MATERIAL FOR THIS TASK:

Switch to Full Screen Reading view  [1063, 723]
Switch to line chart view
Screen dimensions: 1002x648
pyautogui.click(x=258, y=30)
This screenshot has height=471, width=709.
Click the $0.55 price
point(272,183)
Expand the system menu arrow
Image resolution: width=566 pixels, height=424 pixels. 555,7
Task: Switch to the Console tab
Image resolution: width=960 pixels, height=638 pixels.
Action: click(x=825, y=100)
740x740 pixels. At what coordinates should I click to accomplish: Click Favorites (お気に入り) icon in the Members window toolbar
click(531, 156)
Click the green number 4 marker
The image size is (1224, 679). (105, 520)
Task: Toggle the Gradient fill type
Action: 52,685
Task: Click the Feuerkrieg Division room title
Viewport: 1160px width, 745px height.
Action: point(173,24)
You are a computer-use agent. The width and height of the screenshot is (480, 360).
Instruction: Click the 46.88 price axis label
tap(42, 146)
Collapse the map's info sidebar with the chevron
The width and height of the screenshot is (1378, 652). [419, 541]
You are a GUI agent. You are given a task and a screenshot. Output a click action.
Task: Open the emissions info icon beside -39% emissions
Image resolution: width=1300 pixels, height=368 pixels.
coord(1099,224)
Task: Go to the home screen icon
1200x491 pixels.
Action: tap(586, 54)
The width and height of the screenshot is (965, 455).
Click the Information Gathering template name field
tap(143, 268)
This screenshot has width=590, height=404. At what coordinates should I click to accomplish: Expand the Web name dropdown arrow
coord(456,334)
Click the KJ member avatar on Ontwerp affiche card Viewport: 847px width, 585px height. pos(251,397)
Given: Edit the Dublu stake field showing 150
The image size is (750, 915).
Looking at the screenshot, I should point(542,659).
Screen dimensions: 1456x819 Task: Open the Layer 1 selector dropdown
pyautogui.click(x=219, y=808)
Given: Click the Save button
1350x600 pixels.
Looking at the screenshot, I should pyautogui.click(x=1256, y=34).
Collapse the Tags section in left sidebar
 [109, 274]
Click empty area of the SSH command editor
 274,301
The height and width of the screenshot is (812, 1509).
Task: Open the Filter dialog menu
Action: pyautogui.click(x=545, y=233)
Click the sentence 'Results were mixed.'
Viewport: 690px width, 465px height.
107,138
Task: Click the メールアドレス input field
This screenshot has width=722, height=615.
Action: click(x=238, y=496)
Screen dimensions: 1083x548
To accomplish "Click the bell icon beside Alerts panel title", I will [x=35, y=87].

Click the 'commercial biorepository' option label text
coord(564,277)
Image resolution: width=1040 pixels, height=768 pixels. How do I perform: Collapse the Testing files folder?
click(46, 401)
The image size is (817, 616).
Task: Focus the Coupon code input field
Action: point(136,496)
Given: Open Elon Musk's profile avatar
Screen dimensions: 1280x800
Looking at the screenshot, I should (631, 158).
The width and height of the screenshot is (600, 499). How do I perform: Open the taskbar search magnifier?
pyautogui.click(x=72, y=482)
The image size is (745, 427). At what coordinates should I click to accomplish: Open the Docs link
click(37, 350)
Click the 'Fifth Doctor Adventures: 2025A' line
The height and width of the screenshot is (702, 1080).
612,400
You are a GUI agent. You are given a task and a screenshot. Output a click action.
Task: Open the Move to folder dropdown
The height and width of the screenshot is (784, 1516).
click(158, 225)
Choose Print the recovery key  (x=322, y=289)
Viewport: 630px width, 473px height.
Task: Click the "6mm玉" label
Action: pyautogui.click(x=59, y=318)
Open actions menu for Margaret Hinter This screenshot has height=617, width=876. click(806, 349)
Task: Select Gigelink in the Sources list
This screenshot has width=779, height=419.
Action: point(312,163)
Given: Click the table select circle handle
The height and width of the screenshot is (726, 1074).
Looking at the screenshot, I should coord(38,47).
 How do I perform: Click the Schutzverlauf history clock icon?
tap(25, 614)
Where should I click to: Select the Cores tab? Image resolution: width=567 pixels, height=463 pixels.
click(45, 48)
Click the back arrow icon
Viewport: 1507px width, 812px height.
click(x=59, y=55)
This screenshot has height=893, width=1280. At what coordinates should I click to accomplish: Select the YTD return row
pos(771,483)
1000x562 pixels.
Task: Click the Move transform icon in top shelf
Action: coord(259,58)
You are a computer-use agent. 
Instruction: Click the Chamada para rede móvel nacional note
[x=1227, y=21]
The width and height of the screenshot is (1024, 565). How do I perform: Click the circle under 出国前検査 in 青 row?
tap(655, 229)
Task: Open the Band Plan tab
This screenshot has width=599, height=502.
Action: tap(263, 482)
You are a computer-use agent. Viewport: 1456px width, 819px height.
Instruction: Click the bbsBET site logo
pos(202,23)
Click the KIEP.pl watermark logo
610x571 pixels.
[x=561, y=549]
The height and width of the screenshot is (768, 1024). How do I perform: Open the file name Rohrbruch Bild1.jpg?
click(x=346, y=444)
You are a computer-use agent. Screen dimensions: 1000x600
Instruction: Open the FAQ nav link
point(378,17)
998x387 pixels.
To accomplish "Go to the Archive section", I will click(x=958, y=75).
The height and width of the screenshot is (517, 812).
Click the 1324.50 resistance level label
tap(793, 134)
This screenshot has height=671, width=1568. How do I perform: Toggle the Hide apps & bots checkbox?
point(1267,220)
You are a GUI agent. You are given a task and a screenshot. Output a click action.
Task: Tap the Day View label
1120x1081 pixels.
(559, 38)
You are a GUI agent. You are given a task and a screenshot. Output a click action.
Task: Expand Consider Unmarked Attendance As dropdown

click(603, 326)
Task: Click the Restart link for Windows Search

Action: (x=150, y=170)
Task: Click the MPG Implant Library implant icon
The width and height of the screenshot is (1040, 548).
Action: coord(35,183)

DIRECTIONS:
Would you retype exactly the lines above, from the line with "Click the green number 4 marker" to the line with "Given: Edit the Dublu stake field showing 150", with both end lines kept and nothing more?

THE ANSWER:
Click the green number 4 marker
The image size is (1224, 679). (105, 520)
Task: Toggle the Gradient fill type
Action: 52,685
Task: Click the Feuerkrieg Division room title
Viewport: 1160px width, 745px height.
Action: point(173,24)
You are a computer-use agent. The width and height of the screenshot is (480, 360).
Instruction: Click the 46.88 price axis label
tap(42, 146)
Collapse the map's info sidebar with the chevron
The width and height of the screenshot is (1378, 652). [419, 541]
You are a GUI agent. You are given a task and a screenshot. Output a click action.
Task: Open the emissions info icon beside -39% emissions
Image resolution: width=1300 pixels, height=368 pixels.
coord(1099,224)
Task: Go to the home screen icon
1200x491 pixels.
Action: tap(586, 54)
The width and height of the screenshot is (965, 455).
Click the Information Gathering template name field
tap(143, 268)
This screenshot has width=590, height=404. At what coordinates should I click to accomplish: Expand the Web name dropdown arrow
coord(456,334)
Click the KJ member avatar on Ontwerp affiche card Viewport: 847px width, 585px height. pos(251,397)
Given: Edit the Dublu stake field showing 150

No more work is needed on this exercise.